JAKARTA, SUMUTPOS.CO – DPR RI dan Pemerintah telah menyetujui pengesahan Rancangan Undang-undang (RUU) Antiterorisme. Selanjutnya, DPR akan segera mengirimkan naskah RUU pengganti UU Nomor 15 Tahun 2003 itu ke Presiden Joko Widodo untuk disahkan dan diberlakukan.
Ketua Dewan Perwakilan Rakyat (DPR) Bambang Soesatyo (Bamsoet) mengatakan, kini bola tentang RUU Antiterorisme ada di tangan pemerintah. “Sehingga ke depan kalau ada apa-apa lagi, jangan sampai DPR dijadikan kambing hitam lagi,” ujar Bamsoet di gedung DPR, Jakarta, Jumat (25/5).
Bamsoet mengimbau pemerintah segera melaksanakan amanat UU Antiterorisme baru itu dengan sebaik-baiknya. Terutama soal korban terorisme dan pelibatan TNI dalam memerangi terorisme. “Setidaknya ada lima hal baru yang sudah dijelaskan. Selain korban, juga soal kelembagaan dan pelibatan TNI,” katanya.
Sementara Wakil Ketua MPR Hidayat Nurwahid mengatakan, pengesahan Rancangan Undang-undang Antiterorisme menjadi UU membuktikan DPR tidak pernah menghambat aturan tersebut. “Terbukti bahwa DPR tidak dalam posisi menghambat,” kata Hidayat di gedung DPR, Jakarta, Jumat (25/5).
Hidayat mengatakan, dengan UU ini nanti akan dibentuk tim pengawas kerja pemberantasan terorisme supaya berbasiskan hukum, bukan menghadirkan teror baru. Menurut dia, DPR menyepakati pasal-pasal terkait dengan pemberantasan terorisme dengan tetap menghormati hak asasi manusia.

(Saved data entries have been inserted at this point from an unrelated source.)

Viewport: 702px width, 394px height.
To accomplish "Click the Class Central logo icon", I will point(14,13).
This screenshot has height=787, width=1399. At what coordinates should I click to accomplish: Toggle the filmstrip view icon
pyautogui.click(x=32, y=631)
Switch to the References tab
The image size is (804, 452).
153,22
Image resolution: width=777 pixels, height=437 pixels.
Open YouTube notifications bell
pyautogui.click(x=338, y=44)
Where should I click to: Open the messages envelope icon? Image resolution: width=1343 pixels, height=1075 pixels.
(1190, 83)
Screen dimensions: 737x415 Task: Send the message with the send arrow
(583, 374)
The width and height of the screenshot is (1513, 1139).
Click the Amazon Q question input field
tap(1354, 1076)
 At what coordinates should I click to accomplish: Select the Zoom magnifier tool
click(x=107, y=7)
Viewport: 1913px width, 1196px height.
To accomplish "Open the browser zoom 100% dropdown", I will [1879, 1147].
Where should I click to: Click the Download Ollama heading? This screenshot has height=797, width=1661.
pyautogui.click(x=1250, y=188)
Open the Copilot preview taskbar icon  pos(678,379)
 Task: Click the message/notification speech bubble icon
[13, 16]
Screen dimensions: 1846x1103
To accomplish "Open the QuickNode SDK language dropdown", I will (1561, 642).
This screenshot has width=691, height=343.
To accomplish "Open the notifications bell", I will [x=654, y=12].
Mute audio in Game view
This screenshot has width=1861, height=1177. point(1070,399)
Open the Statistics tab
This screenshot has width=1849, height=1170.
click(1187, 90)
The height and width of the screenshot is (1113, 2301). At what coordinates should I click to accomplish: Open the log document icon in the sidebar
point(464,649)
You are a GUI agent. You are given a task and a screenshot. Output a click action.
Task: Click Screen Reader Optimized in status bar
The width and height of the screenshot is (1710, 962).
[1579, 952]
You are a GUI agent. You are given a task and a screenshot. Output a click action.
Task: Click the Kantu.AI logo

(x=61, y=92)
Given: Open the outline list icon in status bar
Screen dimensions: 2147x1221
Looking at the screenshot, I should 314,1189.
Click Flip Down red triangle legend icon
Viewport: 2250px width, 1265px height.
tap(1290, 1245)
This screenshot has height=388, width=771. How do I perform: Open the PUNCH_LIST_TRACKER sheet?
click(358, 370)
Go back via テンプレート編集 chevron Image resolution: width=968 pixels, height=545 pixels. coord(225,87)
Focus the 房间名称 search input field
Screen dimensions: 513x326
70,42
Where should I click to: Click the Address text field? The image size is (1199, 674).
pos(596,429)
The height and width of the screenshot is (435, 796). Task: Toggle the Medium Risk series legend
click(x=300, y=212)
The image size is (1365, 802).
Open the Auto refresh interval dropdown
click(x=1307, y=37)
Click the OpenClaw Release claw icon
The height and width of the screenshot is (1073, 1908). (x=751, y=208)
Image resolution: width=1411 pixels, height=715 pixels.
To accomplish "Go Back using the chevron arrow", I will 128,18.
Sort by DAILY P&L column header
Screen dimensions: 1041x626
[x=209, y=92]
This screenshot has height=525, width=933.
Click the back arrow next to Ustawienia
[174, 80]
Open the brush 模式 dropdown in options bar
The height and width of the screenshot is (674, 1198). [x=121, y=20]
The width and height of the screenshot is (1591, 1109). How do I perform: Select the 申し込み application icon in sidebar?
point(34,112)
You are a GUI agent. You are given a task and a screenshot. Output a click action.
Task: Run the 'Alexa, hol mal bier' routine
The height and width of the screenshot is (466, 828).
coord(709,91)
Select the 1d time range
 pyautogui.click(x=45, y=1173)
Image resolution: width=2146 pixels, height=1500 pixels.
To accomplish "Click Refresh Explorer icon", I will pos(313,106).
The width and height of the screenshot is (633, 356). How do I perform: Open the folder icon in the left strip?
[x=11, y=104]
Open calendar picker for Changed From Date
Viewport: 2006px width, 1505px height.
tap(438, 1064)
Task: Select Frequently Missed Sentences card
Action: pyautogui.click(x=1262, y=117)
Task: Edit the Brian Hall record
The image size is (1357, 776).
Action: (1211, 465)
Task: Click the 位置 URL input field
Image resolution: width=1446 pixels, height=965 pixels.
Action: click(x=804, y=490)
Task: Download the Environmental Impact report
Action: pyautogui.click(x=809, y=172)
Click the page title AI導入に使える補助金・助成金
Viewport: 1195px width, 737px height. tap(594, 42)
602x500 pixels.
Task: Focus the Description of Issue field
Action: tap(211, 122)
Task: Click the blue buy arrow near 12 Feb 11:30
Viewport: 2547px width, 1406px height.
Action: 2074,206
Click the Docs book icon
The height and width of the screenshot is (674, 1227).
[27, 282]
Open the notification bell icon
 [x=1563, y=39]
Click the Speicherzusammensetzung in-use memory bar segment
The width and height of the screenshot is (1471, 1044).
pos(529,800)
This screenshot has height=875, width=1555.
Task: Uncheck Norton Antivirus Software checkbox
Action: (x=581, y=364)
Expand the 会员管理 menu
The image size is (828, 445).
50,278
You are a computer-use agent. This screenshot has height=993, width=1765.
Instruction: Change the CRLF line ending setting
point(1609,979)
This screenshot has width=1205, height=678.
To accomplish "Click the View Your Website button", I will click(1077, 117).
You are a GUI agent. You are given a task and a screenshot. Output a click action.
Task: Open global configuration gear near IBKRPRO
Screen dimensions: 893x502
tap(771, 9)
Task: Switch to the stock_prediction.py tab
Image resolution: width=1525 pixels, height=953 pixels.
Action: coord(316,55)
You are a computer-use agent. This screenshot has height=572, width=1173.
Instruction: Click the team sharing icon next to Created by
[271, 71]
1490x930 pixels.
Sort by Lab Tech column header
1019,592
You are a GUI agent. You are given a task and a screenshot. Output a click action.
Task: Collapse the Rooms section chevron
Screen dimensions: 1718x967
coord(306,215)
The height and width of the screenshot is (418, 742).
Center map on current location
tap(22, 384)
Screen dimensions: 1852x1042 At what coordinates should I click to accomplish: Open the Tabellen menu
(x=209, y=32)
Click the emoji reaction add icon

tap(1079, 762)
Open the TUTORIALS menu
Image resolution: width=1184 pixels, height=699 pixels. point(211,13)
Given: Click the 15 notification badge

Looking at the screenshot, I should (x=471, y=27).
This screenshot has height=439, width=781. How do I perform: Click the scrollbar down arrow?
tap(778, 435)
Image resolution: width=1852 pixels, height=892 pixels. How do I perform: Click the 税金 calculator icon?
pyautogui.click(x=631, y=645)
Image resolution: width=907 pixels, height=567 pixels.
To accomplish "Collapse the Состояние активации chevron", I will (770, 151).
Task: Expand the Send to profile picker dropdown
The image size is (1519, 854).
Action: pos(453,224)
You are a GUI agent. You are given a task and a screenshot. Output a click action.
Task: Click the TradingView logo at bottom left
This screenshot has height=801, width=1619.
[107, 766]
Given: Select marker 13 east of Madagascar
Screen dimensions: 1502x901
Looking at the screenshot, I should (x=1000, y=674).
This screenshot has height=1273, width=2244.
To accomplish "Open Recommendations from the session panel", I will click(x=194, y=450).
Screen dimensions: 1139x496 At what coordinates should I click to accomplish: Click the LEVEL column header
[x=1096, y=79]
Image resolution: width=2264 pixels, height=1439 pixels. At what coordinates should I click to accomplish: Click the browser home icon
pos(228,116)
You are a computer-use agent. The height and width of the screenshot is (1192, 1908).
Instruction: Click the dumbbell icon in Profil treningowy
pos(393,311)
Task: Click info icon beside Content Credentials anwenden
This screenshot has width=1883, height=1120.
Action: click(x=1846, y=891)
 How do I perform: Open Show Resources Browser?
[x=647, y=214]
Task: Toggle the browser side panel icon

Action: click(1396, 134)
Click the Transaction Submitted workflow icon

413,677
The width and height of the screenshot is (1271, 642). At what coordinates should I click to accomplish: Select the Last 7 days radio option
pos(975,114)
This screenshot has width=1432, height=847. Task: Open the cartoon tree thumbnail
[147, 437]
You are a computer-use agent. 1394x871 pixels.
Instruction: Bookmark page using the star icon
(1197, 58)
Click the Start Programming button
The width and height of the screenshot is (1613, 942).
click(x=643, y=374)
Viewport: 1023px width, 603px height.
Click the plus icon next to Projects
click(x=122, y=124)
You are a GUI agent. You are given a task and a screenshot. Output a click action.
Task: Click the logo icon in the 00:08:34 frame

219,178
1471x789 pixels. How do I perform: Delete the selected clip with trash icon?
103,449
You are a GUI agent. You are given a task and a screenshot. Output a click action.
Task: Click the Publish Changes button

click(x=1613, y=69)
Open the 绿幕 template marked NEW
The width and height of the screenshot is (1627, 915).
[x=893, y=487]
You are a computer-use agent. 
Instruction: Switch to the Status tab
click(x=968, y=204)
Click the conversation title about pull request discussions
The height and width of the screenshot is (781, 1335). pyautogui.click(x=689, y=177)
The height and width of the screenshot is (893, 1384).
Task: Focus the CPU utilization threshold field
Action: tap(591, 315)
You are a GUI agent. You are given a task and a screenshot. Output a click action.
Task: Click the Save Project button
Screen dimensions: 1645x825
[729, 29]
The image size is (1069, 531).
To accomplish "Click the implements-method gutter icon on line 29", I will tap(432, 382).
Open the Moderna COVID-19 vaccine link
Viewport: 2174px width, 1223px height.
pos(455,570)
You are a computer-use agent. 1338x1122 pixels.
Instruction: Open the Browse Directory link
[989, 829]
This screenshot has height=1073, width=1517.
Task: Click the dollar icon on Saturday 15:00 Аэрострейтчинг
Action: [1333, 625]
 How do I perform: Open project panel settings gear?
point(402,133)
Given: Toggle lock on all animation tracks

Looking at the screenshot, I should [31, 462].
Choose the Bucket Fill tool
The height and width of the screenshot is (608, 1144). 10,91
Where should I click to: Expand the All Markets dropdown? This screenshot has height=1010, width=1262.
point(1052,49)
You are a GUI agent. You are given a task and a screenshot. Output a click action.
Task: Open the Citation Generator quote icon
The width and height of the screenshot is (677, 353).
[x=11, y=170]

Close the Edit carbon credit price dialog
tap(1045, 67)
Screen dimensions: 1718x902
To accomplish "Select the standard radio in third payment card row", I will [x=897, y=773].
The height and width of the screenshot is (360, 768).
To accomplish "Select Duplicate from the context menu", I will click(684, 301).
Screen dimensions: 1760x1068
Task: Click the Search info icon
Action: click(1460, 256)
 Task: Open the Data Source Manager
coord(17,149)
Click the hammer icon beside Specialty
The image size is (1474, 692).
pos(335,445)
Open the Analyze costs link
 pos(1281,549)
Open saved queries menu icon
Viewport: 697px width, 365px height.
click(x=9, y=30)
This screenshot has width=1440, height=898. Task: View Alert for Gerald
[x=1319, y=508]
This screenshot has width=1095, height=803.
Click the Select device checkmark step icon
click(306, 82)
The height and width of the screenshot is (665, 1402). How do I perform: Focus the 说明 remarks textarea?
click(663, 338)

Selain itu, juga menjaga adanya upaya yang betul-betul agar pemberantasan terorisme melibatkan semua pihak termasuk TNI. Dia menambahkan, memang awalnya ada dinamika yang terjadi. PDI Perjuangan dan Partai Kebangkitan Bangsa awalnya tidak setuju dengan alternatif dua definisi terorisme. Namun, ujar Hidayat, PDI Perjuangan, PKB, maupun pemerintah akhirnya menyetujui alternatif dua.
“Karena pada hakikatnya Densus (88 Antiteror Polri) pun yang awalnya tidak setuju motif politik, lalu Kapolri, Panglima TNI dan pemerintah setuju maka saya yakin Densus harus ikut melaksanakan kesepakatan ini,” katanya.
Dia mengapresiasi sikap legawa pemerintah. Menurut Hidayat, semua memahami bahwa ada beda antara kejahatan kriminal biasa dengan terorisme. “Sama-sama bawa bom belum tentu semuanya terorisme. Dititipi bom tapi dia tidak tahu, apakah teroris? Kan belum tentu,” katanya.
Karena itu, Hidayat berujar, motif politik dalam definisi terorisme sangat penting agar tidak terjadi generalisasi bahwa setiap kejahatan adalah terorisme.